It was a strange phenomenon that I witnessed sometime ago. Though a considerable period has elapsed since, I am still confounded and have not been able to untangle the mystery despite the explanation given by some. The element of suspense in what I experienced still haunts me.

I had gone to stay for a few days with a close relative in another city. His house was located quite close to a railway track on one of India’s major trunk routes. As such, a number of trains, both passenger and goods trains, used the route the whole day.

For the first few days, I was disturbed by the frequent passing of trains and their loud roar. The mandatory whistling by the locomotives in populated areas only compounded my problem. I found it hard to concentrate on my writing that generally required peaceful surroundings.

Gradually though, I got used to the noise that I would hear every now and then. Despite the odds, I tried to carry on my academic work. However, at one stage I realised that there was something more to it.

At a given time in the evening, about two dozen street mongrels would appear from nearby areas and assemble at a particular place near the railway track. They would then start the frightening late evening routine. The pack of dogs would raise their heads and start wailing in unison — giving the jitters to anybody during those late hours.

Sleepless night

Their cries gave me the shivers. I found that even puppies joined their elders in the mass wailing, perhaps not knowing who their elders were moaning for.

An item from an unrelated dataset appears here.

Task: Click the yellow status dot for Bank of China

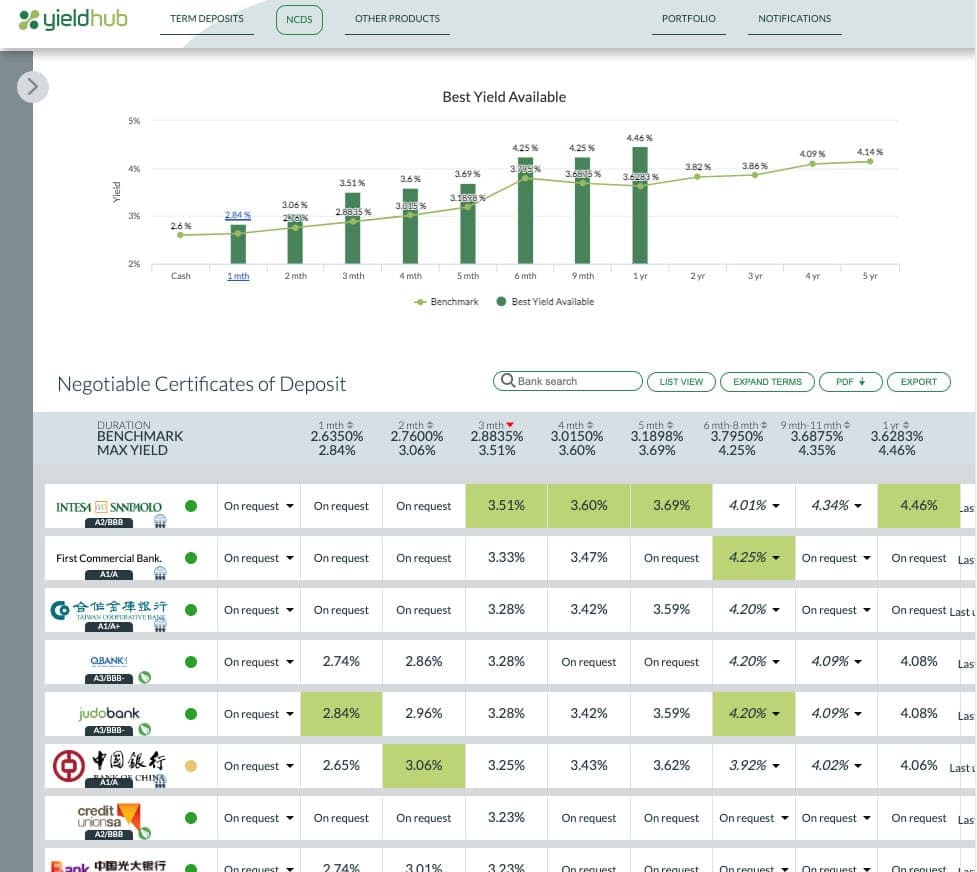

In any case, the nonstop wailing session seemed to have benumbed me. I think I could not have reacted otherwise. Disturbed as I was, I spent an almost sleepless night. At the back of my mind was the general belief, as communicated to me by my elders during my childhood that such wailing by dogs was a bad omen. It essentially pointed to an imminent death in the area. Or it could mean mourning for the dead.

That is why whenever we as children heard wailing by a single dog or group of dogs, we would try to find out which house in the neighbourhood had some patient battling for life.

I was even more disturbed when I sat down for work the next day in the evening and heard a repetition of the routine sometime between 8.30pm and 9pm. It did not bother anybody in my host’s family or in the neighbourhood. Obviously, they had gotten accustomed to the daily affair.

However, unable to stand the daily trauma, I asked my host about the strange happening. He smiled and without betraying any emotion told me that like other residents, he was also disturbed by the daily howling.

Then someone who claimed to know what had happened said that years ago a dog was crushed under the wheels of a train at the spot where the canines assemble even today. The dog was said to be the head of the pack.

Why the mongrels assemble at that very spot invariably between 8.30 and 9pm is both eerie and perplexing. Nevertheless, the phenomenon continues until this day.

Lalit Raizada is a writer based in India.